Biology is one of the most popular science subjects around the world. You’ll need a good grounding in it if you hope to go on to most STEM careers, specifically those in health care.
So, Is Biology Hard?
Biology is one of the easier science subjects. Compared to physical sciences, those concerned with non-living things, it’s less math-heavy and more straightforward. Conceptualizing biology facts is easier. Its principles are also easily observable for beginners.
Despite that, especially for students who don’t have a lot of experience in the sciences, it’s not without its difficulties. For someone considering studying it for a degree, or an important exam for college entry, it isn’t always the easiest option!
We’ll get into the reasons why in this article. You’ll also learn:
- Useful things to know before starting a biology course
- The “hard” and “easy” parts of the subject
- What to expect from a typical bio class
- How you can best prepare as a beginner
As a med student who had to go back to high school later in life to take biology, I’m aware of what can make the subject seem both easy and hard.
Ready to learn more? Let’s go!
Interested in more discussion over “hard” or “easy” science-based subjects? Check out our beginner study guides here.
Useful Things To Know Before Beginning A Biology Course
Taking biology, no matter what level you’re at, is always better when you’re a little prepared. Knowing what to expect from a biology class, the types of topics you’ll study and need to know about, etc., is very useful.
First things first, you do not need prerequisites to do well in biology. With the right resources (and instruction), I’m confident anyone can do well on a biology course. Provided they put in the time and effort.
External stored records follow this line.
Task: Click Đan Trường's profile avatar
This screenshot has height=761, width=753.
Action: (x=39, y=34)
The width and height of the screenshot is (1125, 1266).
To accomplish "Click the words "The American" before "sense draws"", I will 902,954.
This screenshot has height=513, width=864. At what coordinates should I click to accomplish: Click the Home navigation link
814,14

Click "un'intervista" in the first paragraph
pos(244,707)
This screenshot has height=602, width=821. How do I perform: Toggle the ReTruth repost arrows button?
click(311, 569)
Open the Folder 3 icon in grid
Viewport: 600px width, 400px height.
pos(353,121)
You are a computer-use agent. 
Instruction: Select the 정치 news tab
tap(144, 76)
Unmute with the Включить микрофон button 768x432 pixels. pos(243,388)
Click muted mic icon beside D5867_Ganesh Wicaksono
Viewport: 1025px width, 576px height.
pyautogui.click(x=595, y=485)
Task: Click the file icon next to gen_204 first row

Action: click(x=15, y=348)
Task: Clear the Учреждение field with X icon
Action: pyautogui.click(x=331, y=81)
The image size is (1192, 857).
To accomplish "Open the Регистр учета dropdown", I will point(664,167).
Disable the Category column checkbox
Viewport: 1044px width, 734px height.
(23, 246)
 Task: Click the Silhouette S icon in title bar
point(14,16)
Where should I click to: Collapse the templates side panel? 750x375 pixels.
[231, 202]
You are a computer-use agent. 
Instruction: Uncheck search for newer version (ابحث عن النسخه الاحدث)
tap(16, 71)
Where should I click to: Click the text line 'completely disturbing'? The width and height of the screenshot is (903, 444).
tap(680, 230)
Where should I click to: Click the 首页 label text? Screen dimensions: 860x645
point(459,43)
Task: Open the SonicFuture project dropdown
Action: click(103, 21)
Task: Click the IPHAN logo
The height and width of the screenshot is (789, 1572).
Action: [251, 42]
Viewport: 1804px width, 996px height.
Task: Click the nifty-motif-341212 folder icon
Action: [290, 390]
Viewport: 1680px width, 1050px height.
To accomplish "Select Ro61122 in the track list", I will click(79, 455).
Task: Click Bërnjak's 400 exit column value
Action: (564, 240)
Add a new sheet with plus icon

But here’s what else I feel you should know before beginning biology:
- Biology can get fairly multi-disciplinary. If you have a background in other subjects like chemistry, physics and basic math it definitely can help!
- Biology is all about observation. The scientific method is at the core of the subject. You won’t be able to write essays based on opinion or ideas; biology calls for evidence and fact.
- Biology is fun. Seriously. It’s one of the few science subjects that goes in depth as to what we (and everything around us) are, how we work and what we do.
Unlike physics and chemistry which use formulas and math to underpin concepts and demonstrate understanding, biology is a lot more about using your eyes and describing what you see.
Sure, it can get somewhat numerical (especially when you dive into biostatistics) but, most of the time, it’s pretty uncomplicated.
If you go into biology with an open mind, enthusiasm, and strong motivation, I’m convinced you’ll do well.
What To Expect From A Biology Class
Biology is taught at many different levels from diverse perspectives. There’s no such thing as a “typical” biochemistry class.
Some biology courses will have a lab and expect you to do experiments. Others can be purely theoretical and demonstrate biological principles to you with videos and text.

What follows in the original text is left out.